BEGIN

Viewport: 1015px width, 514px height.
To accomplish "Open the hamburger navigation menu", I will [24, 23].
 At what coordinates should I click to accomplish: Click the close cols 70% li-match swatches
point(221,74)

END
BEGIN

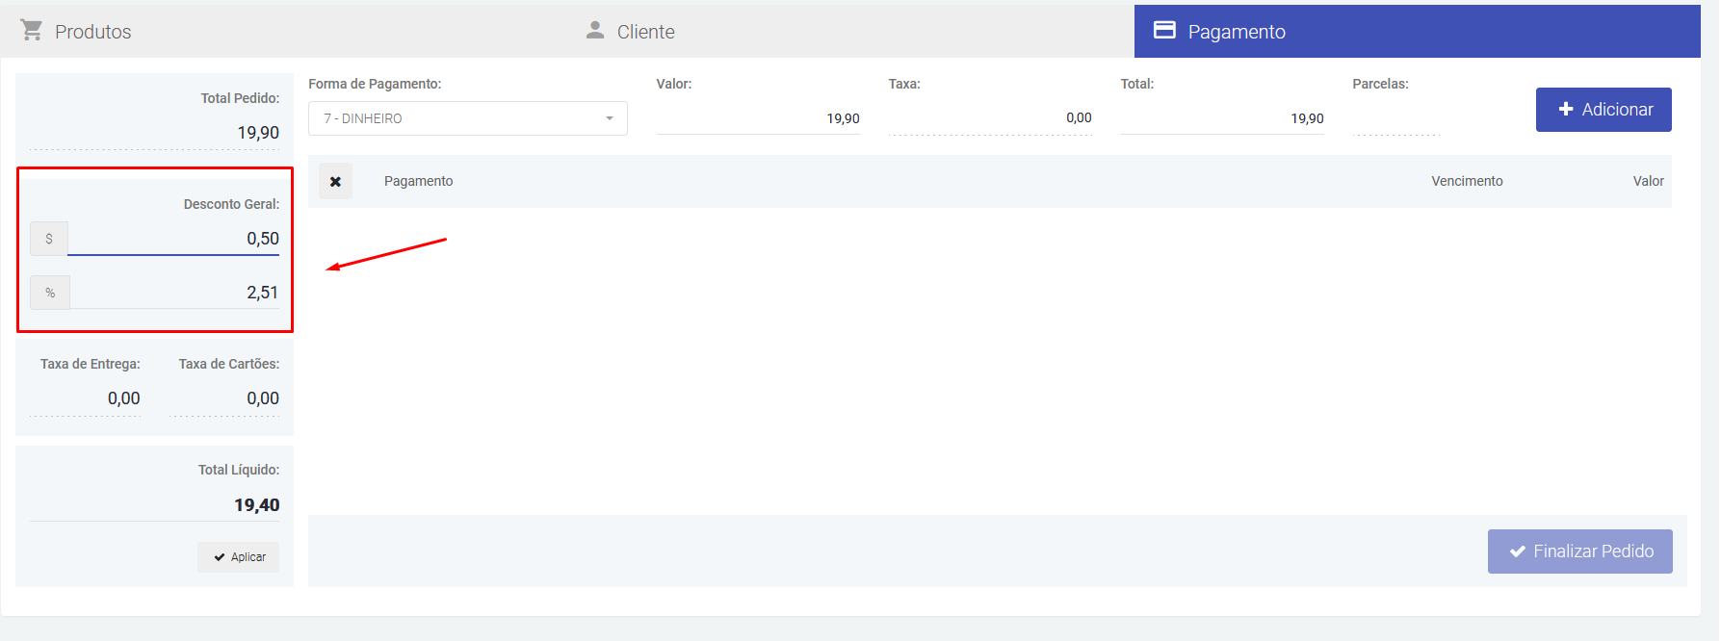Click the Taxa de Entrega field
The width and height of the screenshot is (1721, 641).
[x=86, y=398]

END
BEGIN

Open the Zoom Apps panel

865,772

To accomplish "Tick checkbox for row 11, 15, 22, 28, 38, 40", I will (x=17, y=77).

END

What is asked =
Render the part that opens with the line containing "At what coordinates" and closes with the line containing "point(221,74)" as a Markdown table with the columns Row and Line, leaving out blank lines.

Reply =
| Row | Line |
|---|---|
| 1 |  At what coordinates should I click to accomplish: Click the close cols 70% li-match swatches |
| 2 | point(221,74) |